-- Excerpted passage --
August 25, 2014
With the academic year coming to a fast start, the athletics department at Fanshawe is also gearing up for another exciting year. With Humber College being a strong competitor all across the board, head coaches, Athletic Officer, Ernie Durocher and Manager of Athletics, Nathan McFadden helped to shed some light on what to expect for each sport’s upcoming season.
For the first time in several years, the Falcons not only represented the College at OCAA championships, but also came home with a medal.
“The previous year we did not [go to championships], so last year not only did we have two different teams get there … we had one of those people on the men’s single side medal,” said McFadden. “That was extremely positive for our program to be back on the medal podium and we look forward to building on that going into this year.”
While the team is losing some players, Durocher said new recruits will add to the already-steady group.
“We’ve got a nucleus of players coming back that will make us strong,” he said.
Head coach Tony Marcotullio was out of town during the interview process so Durocher covered.
A large bout of turnover will leave the Falcons looking for new recruits for the coming season. Marcotullio will be looking for tall players, said Durocher.
“We need some big guys,” he said. “Getting some tall fellows to fit the roles of forwards and centres would be appropriate. You can’t ever have enough shooting guards.”
While the team does well with defensive play, Durocher said the offense could brush up a little.
“They were sporadic when it came to scoring and grinding out wins,” he said. “I think Tony [Marcotullio] has always been on that premise that he starts from defense and works his way from there.”
Head coach Bill Carrier will be working with the same group of girls from last year, hoping to continue building up the young team.
“Our goal [last year] was to make it to the provincial championships and we made it there,” he said. “Last year we were very young … We would like to win a couple games at the provincial championships.”
Carrier doesn’t foresee many challenges, thanks to a large group of returnees. He credits the team’s success to self-motivation.
Carrier only hopes that a few superstars will come out for tryouts. “I’m looking forward to the season and let’s get it on.”
Coming off a hot streak, John Loney and his third-time national champs are hoping to bet at it again. The team also won provincial championships for the fifth year in a row.
“I did lose the top three guys, but have some really nice new prospects coming in,” said Loney. “We’ll be right back in the midst.”

-- Record set --

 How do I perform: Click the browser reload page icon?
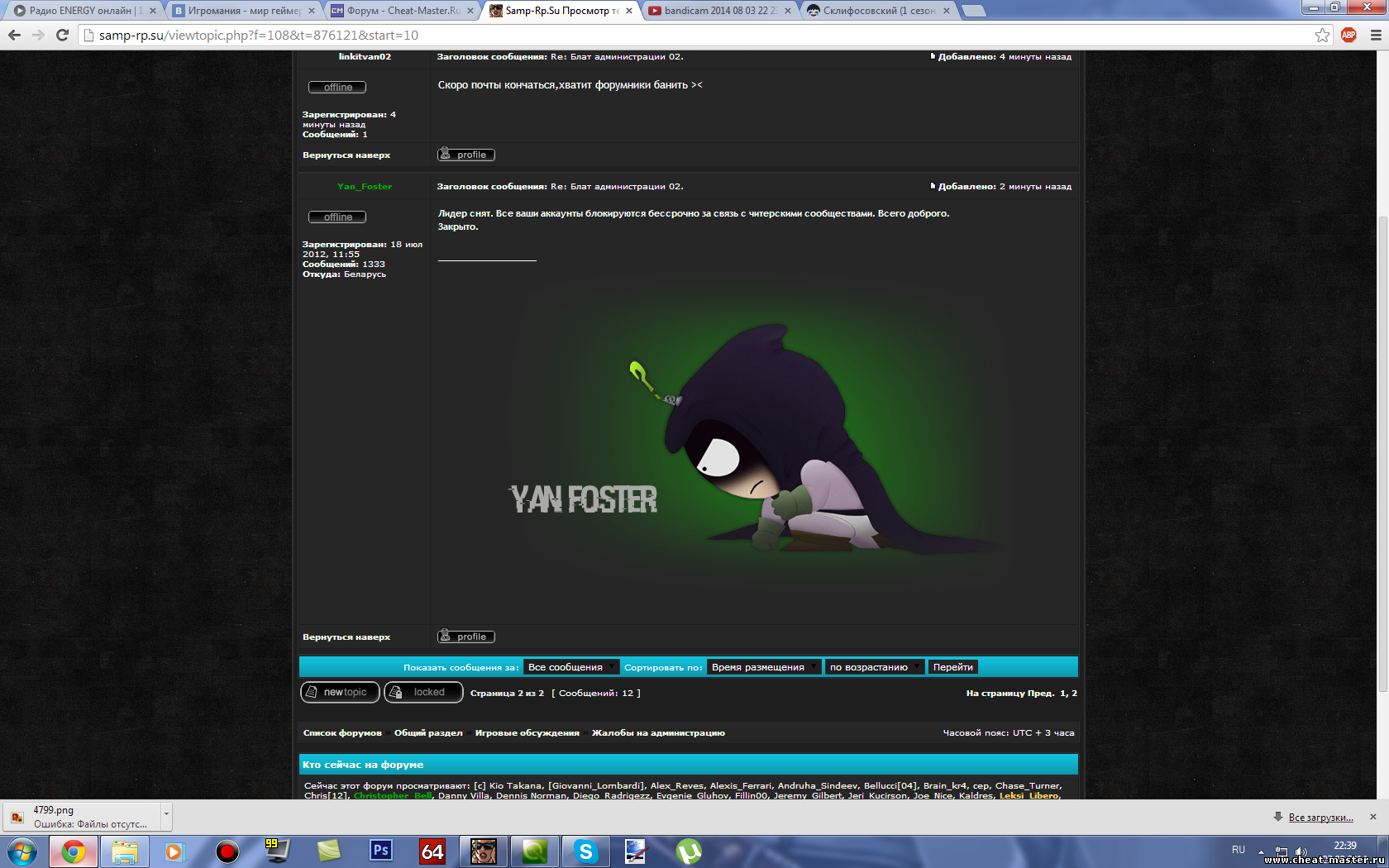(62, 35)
...
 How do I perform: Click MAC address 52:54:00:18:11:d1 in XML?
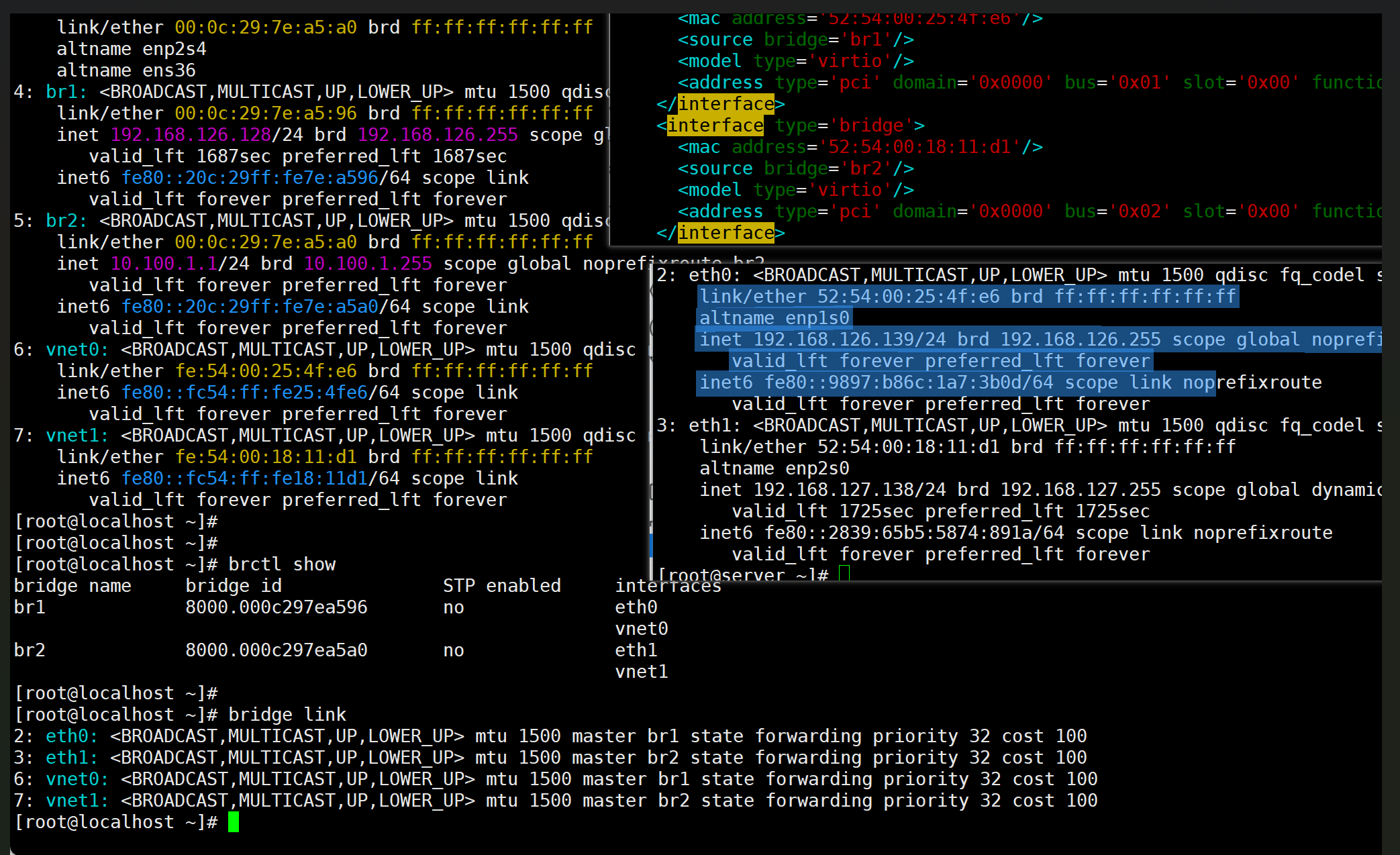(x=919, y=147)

-- Exercise requirements --
Write out the part of the Fanshawe athletics preview between "Head coach Tony" and "players, said Durocher.", inclusive.

-- Problem solution --
Head coach Tony Marcotullio was out of town during the interview process so Durocher covered.
A large bout of turnover will leave the Falcons looking for new recruits for the coming season. Marcotullio will be looking for tall players, said Durocher.